Data excerpts —
::::::
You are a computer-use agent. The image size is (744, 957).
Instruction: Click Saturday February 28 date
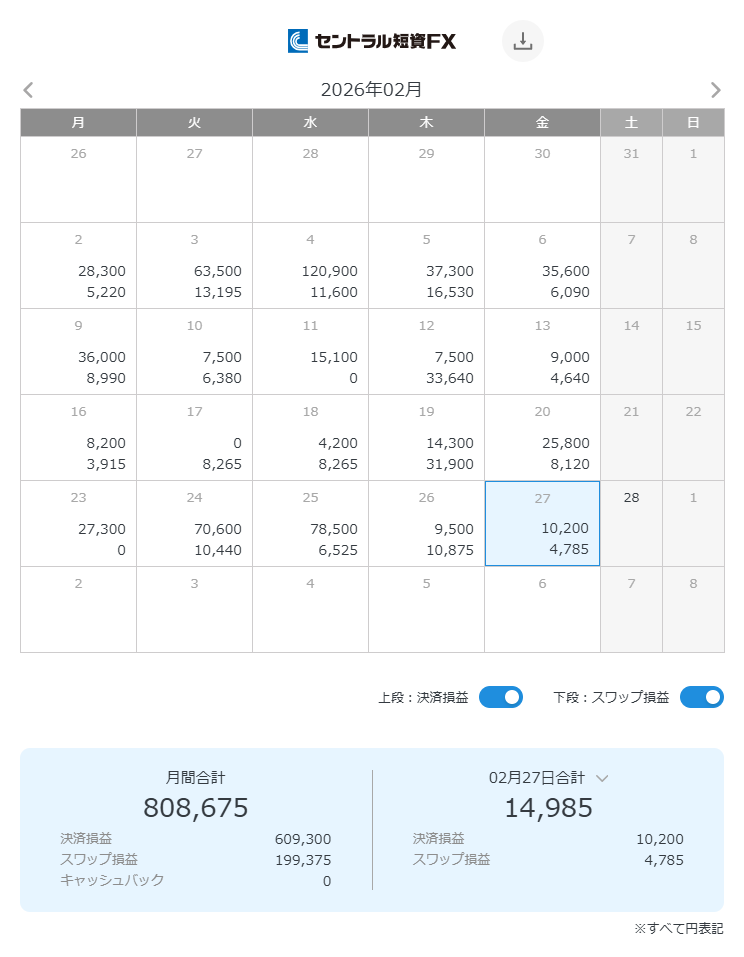631,524
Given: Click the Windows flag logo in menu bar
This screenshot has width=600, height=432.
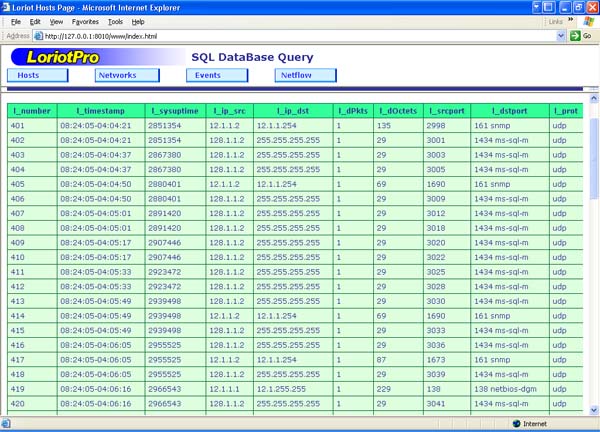Looking at the screenshot, I should (588, 21).
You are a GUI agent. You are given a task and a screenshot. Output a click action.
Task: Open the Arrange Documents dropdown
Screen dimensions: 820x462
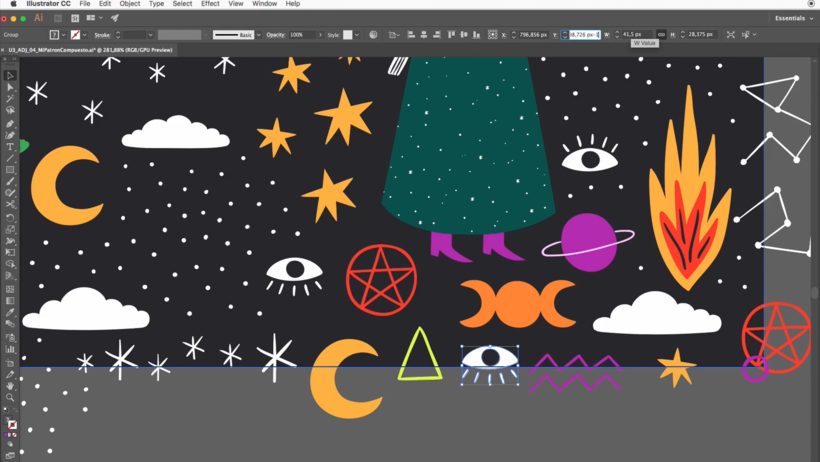[93, 18]
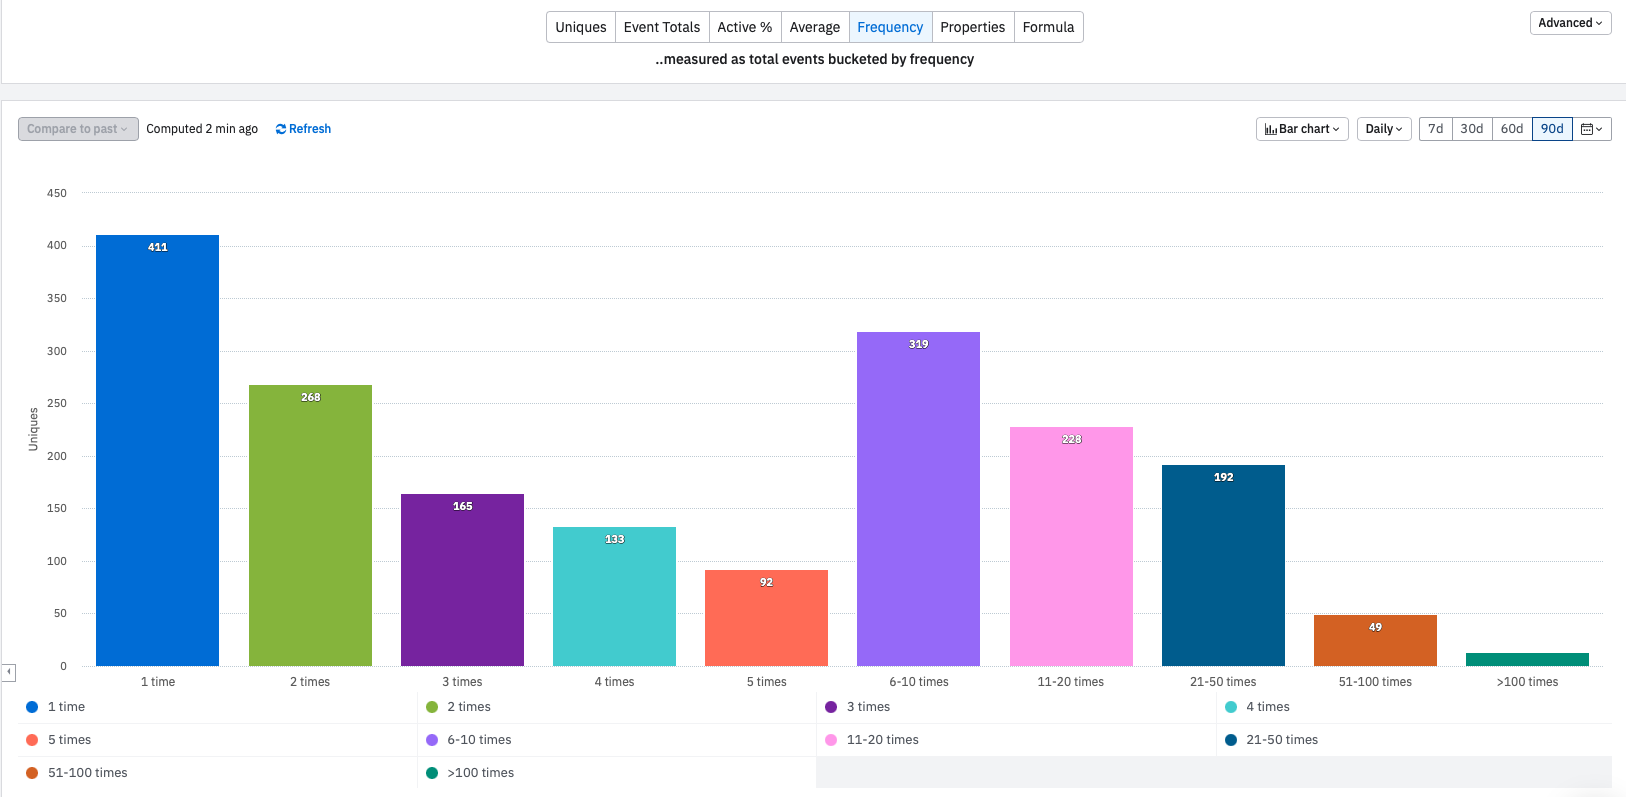This screenshot has width=1626, height=797.
Task: Open the Daily interval dropdown
Action: click(1384, 129)
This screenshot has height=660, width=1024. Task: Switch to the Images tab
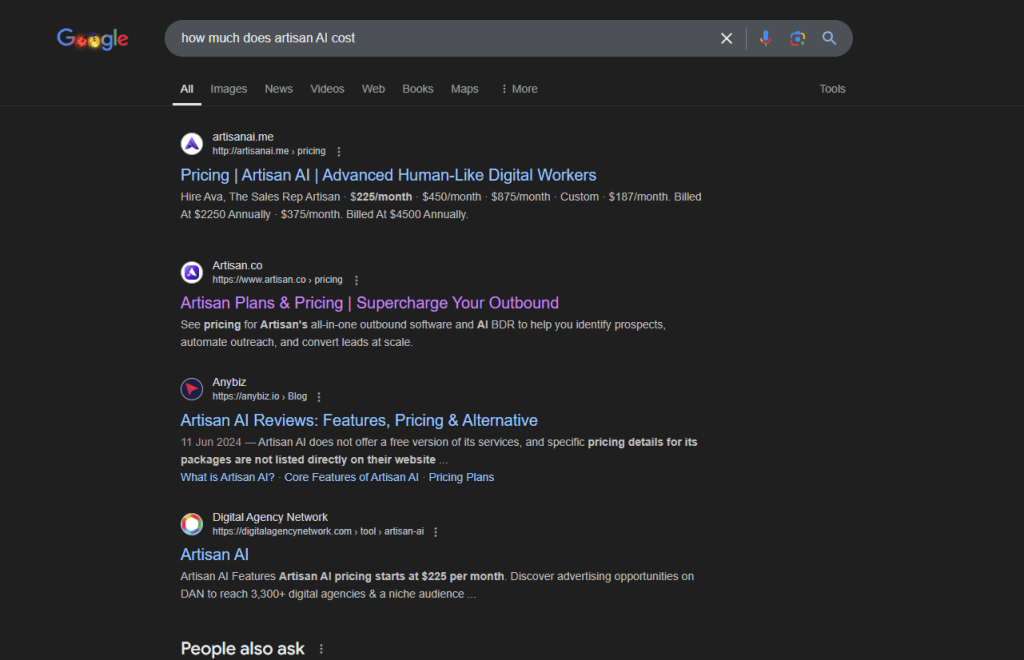[x=229, y=89]
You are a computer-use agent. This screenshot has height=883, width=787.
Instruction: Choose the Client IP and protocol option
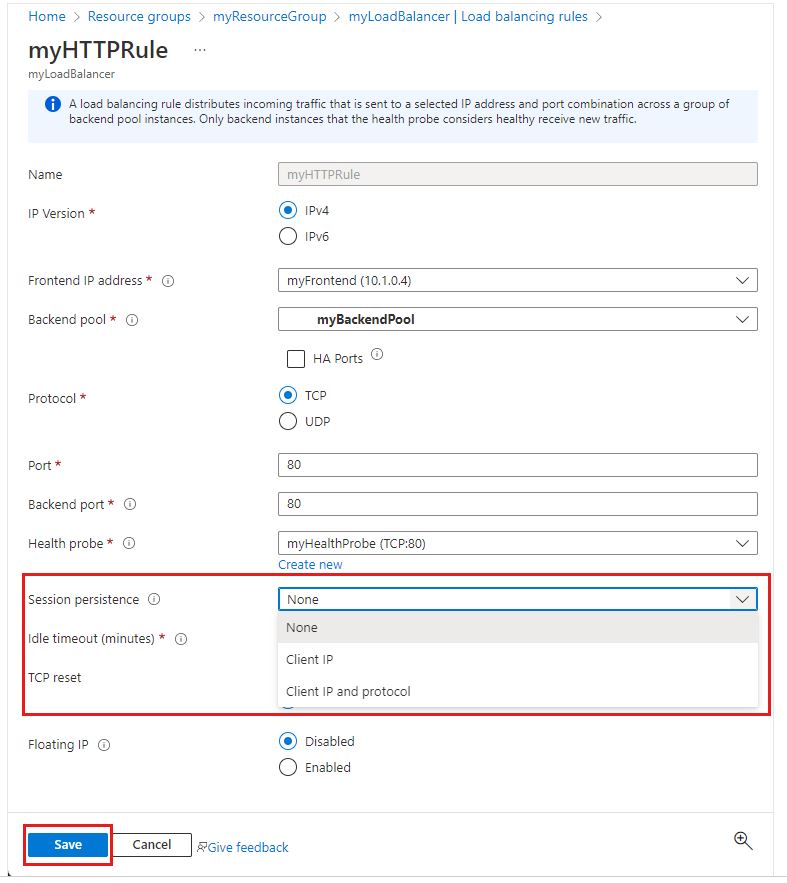pos(348,691)
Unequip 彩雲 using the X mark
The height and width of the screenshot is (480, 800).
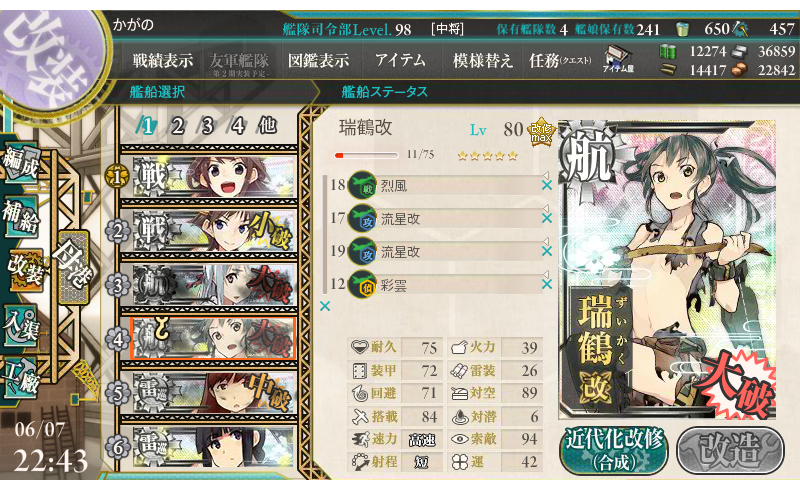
::::::
Activity — Extract, character for character, every line from the one that holds "Instruction: Choose the" through the end of the entries above. Include both boundary lines and no pictures.

Your response —
Instruction: Choose the Client IP and protocol option
pos(348,691)
Unequip 彩雲 using the X mark
The height and width of the screenshot is (480, 800).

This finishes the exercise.